We traveled without a guide. Past the tree line, northern Mendev was a vast and featureless land, deceptive in its emptiness; a man could easily wander a hundred miles wide of his mark and never realize it until he was dying on the tundra, days from the nearest living person.
But the wardstone of Valas’s Gift was its own landmark, and from the moment we left the taiga we could see it stark on the horizon. It slanted slightly; despite the magics that anchored it and its own considerable weight, the constant wind on the tundra had pushed it to one side. In another hundred years, if the war for the Worldwound still wore on, it might topple on its own.
Ten miles from the wardstone, I sent out scouts. Whatever had damaged the wardstone might have left some clues behind, and I wanted to find them before we stumbled blind into danger. Jelani enspelled the scouts to resist the chill, laughing into her scarf as she did.
“I learned this spell for the desert,” she said. “Never thought to use it in the cold.”
“I don’t think any of us ever thought to be here,” one of the scouts replied. He shouldered a lighter pack, leaving the bulk of his equipment with us, and trotted off to the west. A moment later, the other split east. The rest of us continued toward the wardstone.

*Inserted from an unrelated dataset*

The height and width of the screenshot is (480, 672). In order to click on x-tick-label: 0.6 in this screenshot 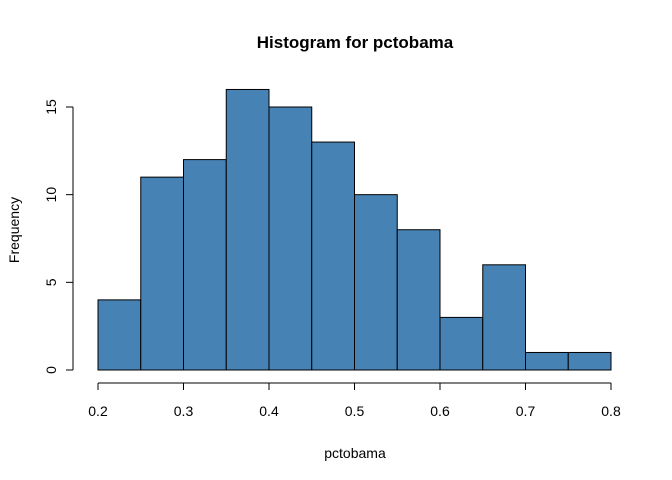, I will do `click(440, 411)`.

We had scarcely gone two miles before the first scout returned. His eyes were wild with terror above his scarf.
“Come,” he said. “I’ve found something.”
Chapter Four: The Stone
“Jelani, Adrun, with me,” I said. “The rest of you, keep going.” Whatever the scout had found had terrified the man, and I didn’t want his panic spreading to the others.
“Found tracks,” the scout said when we were out of the others’ earshot. “Followed them.” He thrust a hand forward, jerkily, as if to hurl the memory away.

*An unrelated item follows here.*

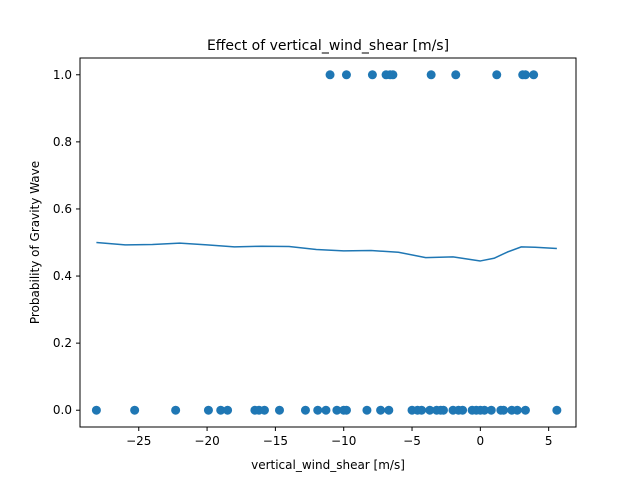 Image resolution: width=640 pixels, height=480 pixels. I want to click on probability-line, so click(326, 252).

I was about to ask how he had spotted tracks on the tundra when I saw them myself: a line of booted prints sunk deep into the ground, as though it were summer’s soggy marshland instead of the ro
ck-hard terrain of late fall. The earth was slimy and discolored in those prints; the very dirt and ice seemed to have rotted at the touch of whoever had passed there.
“Seen that kind of thing around the Worldwound,” the scout said. “Never on this side.”

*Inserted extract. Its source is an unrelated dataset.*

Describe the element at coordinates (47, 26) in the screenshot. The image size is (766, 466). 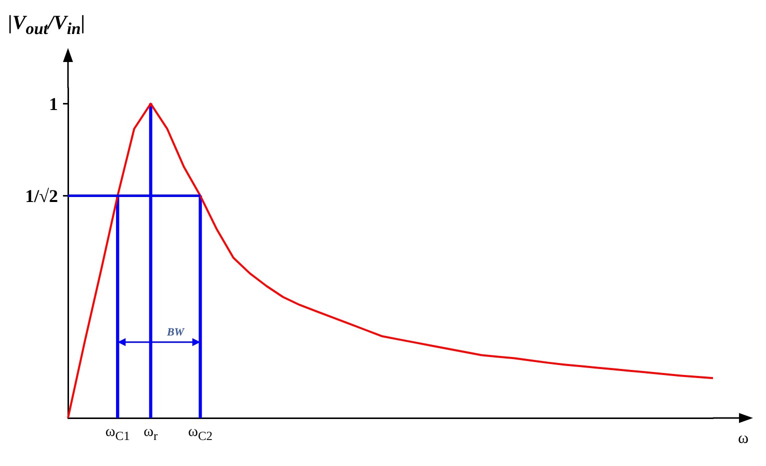
I see `y-axis-title: |V$_{out}$/V$_{in}$|` at that location.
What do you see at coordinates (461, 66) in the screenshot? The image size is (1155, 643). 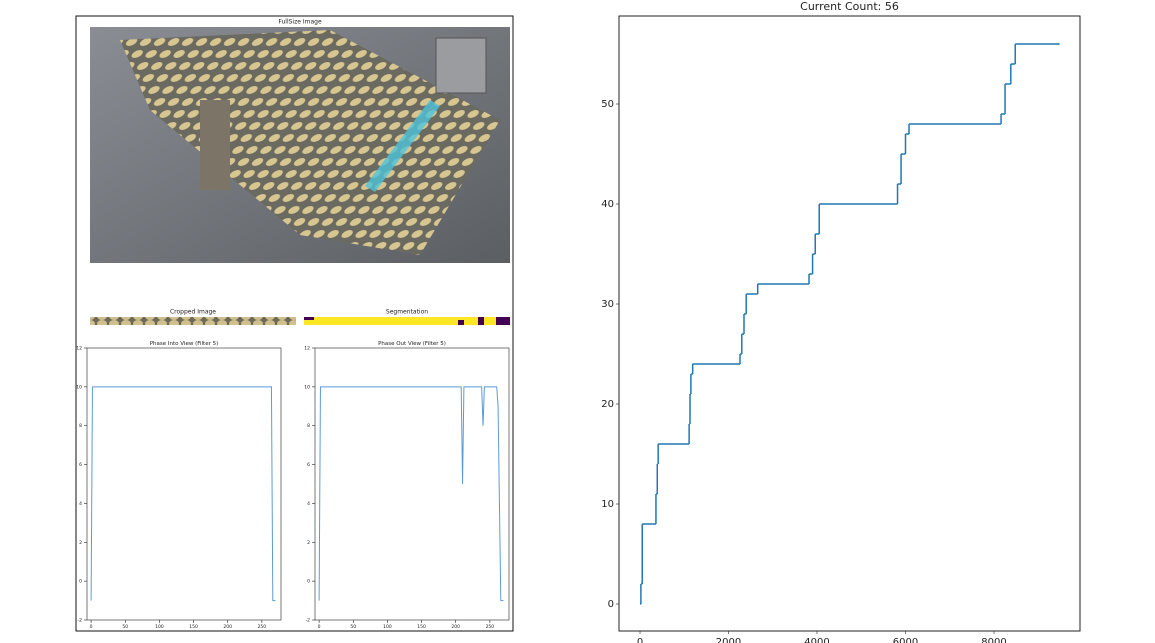 I see `bin` at bounding box center [461, 66].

The bootprints tattooed a dark line back to the wardstone. Nearer us, they went over a low, rocky rise and into a shallow cleft. I followed, uneasy. Adrun and Jelani were watchful at my sides; the scout lagged fearful behind.
In the cleft we found the man who had made those prints. He’d died badly. Deep gouges tore through the back of his sheepskin coat. Green-black rivulets leaked from the wounds; the stench of sickness pervaded the area despite the wind and chill. I could see brown bone under the flapping tatters of the man’s coat; the skin and muscle was rotted away entirely.
He’d survived his poisoned wounds long enough to get this far, though, and I didn’t think they’d killed him. Blisters covered his mouth in a frozen pink froth. His throat had collapsed, eaten away from the inside; its long red track vanished into his sternum. The soft part of his jaw was gone, too, and a shaggy beard of red ice spilled across his chest.
An empty waterskin lay near his hand. It bore the same mark as the ones we’d received in Kenabres.
“Holy water,” Jelani said, reaching the same realization that I had. “He was already dead—or rather, undead. He killed himself by drinking holy water.”
“Maybe he thought it could flush out the poison from whatever got him in the back,” Adrun said. “Maybe it would have, if the poison hadn’t spread.”
I left them to their speculations and rummaged through the dead man’s kit. He didn’t have much. A few blankets, some lamp oil, a good sheepskin hat. Most of it was standard-issue, like ours. He’d been a soldier, or stolen from one—and, like many crusaders, he had a sizable collection of warding amulets. I picked them up as an afterthought. They didn’t take much space, and he might have a sweetheart or an orphan back in Kenabres who’d want them.
We returned to the company in silence. The others watched us apprehensively, aware that something had gone wrong without knowing what. A gloomy mood fell over the camp, and it deepened when the other scout failed to come back. No one mentioned it, but I knew no one expected to see him again.